15. Though concise, the Judge’s reasoning at [41] of his decision identifies an assessment of private life rights outside of the Immigration Rules, with implicit reference to section 117B of the Nationality, Immigration and Asylum Act 2002. The conclusion reached was reasonably open to the Judge. On the very limited personal circumstances advanced by the appellant, I am satisfied that no reasonable judge properly directing themselves could allow the appellant’s appeal on article 8 private life grounds. The Judge’s article 8 assessment is not subject to material error of law.

Resumed Hearing

16. Both representatives requested that the matter be remitted to the First-tier Tribunal consequent to the Judge having failed to adequately consider core elements of the appellant’s case.

17. I observe the guidance in Begum (Remaking or remittal) Bangladesh [2023] UKUT 00046 (IAC)

18. Being mindful of the duty to act fairly, and additionally that this appeal is concerned with an application for international protection with the attendant likelihood of detailed cross-examination, I consider it appropriate and just to remit this matter to the First-tier Tribunal.

19. I observe that if the respondent intends to rely upon paragraphs of her decision letter that rest upon discrepancies arising upon consideration of content within the initial contact interview, the First-tier Tribunal can properly expect evidence to be produced addressing the reliability of the translation app used during the interview.

Notice of Decision

20. The decision of the First-tier Tribunal sent to the parties on 3 August 2023 in respect of the appellant’s asylum, humanitarian protection and human rights (articles 2 and 3 ECHR) appeal is subject to material error of law and is set aside.

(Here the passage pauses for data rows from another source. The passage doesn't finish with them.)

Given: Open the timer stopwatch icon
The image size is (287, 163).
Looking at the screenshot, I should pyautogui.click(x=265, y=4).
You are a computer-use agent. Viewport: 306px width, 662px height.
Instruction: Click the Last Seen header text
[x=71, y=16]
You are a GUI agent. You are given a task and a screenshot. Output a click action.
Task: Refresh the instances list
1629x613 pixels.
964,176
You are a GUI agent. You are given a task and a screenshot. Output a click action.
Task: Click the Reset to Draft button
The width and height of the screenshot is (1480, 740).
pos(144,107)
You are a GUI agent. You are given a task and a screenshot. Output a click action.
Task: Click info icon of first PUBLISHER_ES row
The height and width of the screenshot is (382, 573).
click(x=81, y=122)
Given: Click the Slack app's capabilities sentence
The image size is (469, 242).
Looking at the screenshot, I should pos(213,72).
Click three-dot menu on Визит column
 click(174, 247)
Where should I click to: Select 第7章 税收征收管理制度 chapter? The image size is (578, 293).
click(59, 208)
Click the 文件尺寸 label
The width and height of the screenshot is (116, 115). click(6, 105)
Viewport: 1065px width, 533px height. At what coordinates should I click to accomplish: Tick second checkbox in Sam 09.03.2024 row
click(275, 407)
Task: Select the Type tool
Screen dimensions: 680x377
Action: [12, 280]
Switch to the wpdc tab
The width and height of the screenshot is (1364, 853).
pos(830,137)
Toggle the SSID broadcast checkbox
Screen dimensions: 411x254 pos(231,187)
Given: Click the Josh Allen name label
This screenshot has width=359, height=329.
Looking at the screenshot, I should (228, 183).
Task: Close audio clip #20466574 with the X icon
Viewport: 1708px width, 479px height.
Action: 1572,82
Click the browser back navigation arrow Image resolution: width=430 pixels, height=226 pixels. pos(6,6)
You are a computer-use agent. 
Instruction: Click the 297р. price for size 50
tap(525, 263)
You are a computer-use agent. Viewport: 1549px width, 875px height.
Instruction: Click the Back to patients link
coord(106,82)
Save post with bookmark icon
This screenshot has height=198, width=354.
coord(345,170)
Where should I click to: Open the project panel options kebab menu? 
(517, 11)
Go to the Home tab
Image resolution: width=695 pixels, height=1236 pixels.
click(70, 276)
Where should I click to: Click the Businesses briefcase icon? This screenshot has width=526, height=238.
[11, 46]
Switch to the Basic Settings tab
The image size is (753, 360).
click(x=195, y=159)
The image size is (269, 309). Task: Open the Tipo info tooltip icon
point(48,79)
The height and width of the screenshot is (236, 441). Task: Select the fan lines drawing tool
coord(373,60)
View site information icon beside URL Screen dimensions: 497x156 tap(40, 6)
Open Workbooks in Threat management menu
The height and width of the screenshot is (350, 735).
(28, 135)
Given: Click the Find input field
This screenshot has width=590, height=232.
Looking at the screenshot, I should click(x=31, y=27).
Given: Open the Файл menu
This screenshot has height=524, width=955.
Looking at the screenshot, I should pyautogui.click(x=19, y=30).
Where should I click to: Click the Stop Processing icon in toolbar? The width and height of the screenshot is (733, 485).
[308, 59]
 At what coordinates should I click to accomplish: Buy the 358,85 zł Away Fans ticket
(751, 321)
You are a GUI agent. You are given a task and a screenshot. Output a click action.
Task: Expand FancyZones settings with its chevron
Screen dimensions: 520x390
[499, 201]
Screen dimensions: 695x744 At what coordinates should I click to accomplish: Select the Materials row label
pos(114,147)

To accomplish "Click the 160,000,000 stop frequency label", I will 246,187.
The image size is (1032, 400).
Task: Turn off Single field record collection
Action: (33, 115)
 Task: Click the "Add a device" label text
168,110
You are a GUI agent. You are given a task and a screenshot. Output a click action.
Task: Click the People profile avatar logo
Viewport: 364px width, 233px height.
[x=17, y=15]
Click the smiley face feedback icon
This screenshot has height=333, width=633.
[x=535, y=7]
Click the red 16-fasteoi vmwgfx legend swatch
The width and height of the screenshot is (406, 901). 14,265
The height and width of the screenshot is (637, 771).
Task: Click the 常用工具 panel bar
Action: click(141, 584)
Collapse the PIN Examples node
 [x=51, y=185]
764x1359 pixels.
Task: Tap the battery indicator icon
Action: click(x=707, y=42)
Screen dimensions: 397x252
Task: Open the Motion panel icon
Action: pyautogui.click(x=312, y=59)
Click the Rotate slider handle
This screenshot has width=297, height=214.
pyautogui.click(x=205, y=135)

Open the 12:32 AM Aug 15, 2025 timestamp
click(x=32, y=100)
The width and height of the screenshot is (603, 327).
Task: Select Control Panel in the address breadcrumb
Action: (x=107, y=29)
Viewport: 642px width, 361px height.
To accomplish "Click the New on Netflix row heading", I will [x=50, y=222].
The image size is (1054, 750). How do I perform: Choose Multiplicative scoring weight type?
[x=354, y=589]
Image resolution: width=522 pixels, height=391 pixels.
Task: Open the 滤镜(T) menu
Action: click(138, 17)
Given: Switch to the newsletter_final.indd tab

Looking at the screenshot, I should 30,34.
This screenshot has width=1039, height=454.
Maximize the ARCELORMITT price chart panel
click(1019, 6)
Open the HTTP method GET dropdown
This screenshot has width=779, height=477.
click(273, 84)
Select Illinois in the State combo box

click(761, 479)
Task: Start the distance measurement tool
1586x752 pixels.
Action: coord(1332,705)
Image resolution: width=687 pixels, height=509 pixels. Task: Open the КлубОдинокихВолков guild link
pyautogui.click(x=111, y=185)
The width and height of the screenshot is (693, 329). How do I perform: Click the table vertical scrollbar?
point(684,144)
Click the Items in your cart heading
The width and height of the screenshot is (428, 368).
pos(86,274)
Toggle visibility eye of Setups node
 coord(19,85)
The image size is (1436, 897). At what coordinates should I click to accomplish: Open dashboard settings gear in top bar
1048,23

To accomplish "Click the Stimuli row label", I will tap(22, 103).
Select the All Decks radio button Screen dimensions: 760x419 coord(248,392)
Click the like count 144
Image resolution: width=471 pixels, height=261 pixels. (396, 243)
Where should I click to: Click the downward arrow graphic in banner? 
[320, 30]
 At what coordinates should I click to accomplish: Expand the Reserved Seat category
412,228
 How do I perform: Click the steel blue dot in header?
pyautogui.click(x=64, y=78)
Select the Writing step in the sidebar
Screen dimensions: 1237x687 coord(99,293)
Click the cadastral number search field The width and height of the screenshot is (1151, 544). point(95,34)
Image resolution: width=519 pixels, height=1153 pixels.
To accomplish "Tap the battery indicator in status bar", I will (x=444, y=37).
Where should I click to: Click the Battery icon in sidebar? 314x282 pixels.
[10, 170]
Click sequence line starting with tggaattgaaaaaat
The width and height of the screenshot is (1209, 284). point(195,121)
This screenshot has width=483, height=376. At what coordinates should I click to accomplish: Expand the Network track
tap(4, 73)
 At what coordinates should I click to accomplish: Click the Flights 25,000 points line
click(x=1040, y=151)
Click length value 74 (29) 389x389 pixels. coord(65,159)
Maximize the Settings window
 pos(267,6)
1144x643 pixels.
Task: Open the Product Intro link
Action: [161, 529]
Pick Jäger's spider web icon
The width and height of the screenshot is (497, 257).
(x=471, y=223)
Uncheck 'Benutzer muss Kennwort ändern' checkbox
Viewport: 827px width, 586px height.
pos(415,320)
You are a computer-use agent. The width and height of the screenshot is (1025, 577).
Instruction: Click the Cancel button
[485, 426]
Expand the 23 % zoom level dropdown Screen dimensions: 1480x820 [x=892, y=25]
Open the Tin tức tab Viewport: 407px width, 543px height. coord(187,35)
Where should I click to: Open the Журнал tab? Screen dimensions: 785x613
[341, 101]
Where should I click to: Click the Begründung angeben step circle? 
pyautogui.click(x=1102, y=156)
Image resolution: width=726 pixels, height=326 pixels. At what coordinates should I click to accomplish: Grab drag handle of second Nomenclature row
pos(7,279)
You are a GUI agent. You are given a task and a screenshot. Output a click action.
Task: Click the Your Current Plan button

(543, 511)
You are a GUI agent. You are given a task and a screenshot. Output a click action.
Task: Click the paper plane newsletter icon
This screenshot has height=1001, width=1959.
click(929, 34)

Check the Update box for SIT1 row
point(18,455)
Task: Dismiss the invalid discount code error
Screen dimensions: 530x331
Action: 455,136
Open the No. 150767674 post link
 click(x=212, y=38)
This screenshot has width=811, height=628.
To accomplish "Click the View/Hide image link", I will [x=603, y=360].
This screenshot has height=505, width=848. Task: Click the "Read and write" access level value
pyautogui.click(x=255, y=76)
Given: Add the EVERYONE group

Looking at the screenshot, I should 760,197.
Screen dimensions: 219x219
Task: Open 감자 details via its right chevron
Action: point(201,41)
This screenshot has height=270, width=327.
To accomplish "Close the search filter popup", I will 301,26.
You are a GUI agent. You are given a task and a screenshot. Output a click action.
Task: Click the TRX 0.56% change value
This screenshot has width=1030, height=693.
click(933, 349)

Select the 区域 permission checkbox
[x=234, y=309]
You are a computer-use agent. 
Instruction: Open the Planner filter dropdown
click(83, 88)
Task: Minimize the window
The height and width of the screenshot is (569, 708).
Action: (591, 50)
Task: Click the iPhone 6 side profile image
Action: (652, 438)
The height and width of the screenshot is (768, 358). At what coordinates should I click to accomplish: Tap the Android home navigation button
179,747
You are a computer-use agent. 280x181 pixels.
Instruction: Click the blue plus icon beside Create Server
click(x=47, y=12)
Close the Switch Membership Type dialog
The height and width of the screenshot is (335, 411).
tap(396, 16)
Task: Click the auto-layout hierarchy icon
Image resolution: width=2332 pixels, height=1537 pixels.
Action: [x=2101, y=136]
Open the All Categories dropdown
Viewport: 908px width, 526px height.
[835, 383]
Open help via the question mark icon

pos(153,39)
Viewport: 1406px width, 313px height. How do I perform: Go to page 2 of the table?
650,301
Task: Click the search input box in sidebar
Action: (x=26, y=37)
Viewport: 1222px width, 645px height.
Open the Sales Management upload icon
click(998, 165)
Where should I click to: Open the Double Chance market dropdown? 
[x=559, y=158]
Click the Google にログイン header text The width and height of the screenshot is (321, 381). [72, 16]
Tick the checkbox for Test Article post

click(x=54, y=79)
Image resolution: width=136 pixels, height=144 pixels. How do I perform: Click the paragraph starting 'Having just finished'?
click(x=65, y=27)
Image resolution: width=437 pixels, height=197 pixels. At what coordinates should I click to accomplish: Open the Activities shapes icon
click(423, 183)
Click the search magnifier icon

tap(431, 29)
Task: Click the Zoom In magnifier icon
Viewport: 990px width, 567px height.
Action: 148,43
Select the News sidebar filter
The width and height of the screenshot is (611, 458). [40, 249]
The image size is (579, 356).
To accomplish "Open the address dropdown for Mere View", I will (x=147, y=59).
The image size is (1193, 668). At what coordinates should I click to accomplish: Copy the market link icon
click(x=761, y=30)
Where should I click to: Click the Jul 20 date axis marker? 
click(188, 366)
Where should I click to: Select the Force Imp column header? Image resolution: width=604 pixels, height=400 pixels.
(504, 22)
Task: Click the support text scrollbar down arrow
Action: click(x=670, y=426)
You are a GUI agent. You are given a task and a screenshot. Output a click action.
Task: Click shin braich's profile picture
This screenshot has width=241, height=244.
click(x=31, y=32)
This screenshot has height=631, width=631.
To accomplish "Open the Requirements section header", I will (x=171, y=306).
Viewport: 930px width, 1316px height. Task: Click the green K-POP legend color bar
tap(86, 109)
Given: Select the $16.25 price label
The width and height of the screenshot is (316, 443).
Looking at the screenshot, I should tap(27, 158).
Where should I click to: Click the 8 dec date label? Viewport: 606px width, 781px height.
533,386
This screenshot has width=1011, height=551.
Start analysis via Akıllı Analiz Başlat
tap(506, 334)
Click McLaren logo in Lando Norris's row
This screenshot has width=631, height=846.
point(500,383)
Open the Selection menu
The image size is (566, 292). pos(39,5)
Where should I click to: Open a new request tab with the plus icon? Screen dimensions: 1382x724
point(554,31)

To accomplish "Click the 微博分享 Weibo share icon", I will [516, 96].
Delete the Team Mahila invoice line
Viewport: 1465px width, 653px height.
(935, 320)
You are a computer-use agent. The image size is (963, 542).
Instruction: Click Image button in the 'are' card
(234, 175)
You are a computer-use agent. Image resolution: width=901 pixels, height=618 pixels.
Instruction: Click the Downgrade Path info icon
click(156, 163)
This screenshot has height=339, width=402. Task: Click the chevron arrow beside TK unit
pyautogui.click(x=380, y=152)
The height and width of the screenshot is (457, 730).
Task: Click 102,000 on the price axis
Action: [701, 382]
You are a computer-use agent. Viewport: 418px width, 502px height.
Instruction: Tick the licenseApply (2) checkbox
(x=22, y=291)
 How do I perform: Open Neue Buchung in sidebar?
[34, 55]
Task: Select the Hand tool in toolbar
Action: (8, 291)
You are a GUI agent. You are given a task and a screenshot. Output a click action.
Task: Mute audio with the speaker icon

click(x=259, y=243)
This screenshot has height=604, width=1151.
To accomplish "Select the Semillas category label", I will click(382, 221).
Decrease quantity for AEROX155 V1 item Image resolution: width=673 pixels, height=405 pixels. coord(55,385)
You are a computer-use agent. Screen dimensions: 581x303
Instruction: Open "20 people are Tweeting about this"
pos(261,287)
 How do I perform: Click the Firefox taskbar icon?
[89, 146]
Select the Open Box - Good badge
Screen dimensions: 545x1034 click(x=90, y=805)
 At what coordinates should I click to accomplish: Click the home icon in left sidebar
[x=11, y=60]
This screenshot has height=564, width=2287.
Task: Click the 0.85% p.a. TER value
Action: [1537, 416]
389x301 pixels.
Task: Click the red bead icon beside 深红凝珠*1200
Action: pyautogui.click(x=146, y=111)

21. No findings of fact are preserved in respect of these matters.

22. The decision of the First-tier Tribunal sent to the parties on 3 August 2023 in respect of the appellant’s human rights (article 8 ECHR) appeal is not subject to material error of law and stands.

23. The findings at [41] of the decision sent to the parties on 3 August 2023 are preserved.

24. The appeal is remitted to the First-tier Tribunal sitting in Manchester to be heard by any Judge other than Judge of the First-tier Tribunal Farrelly.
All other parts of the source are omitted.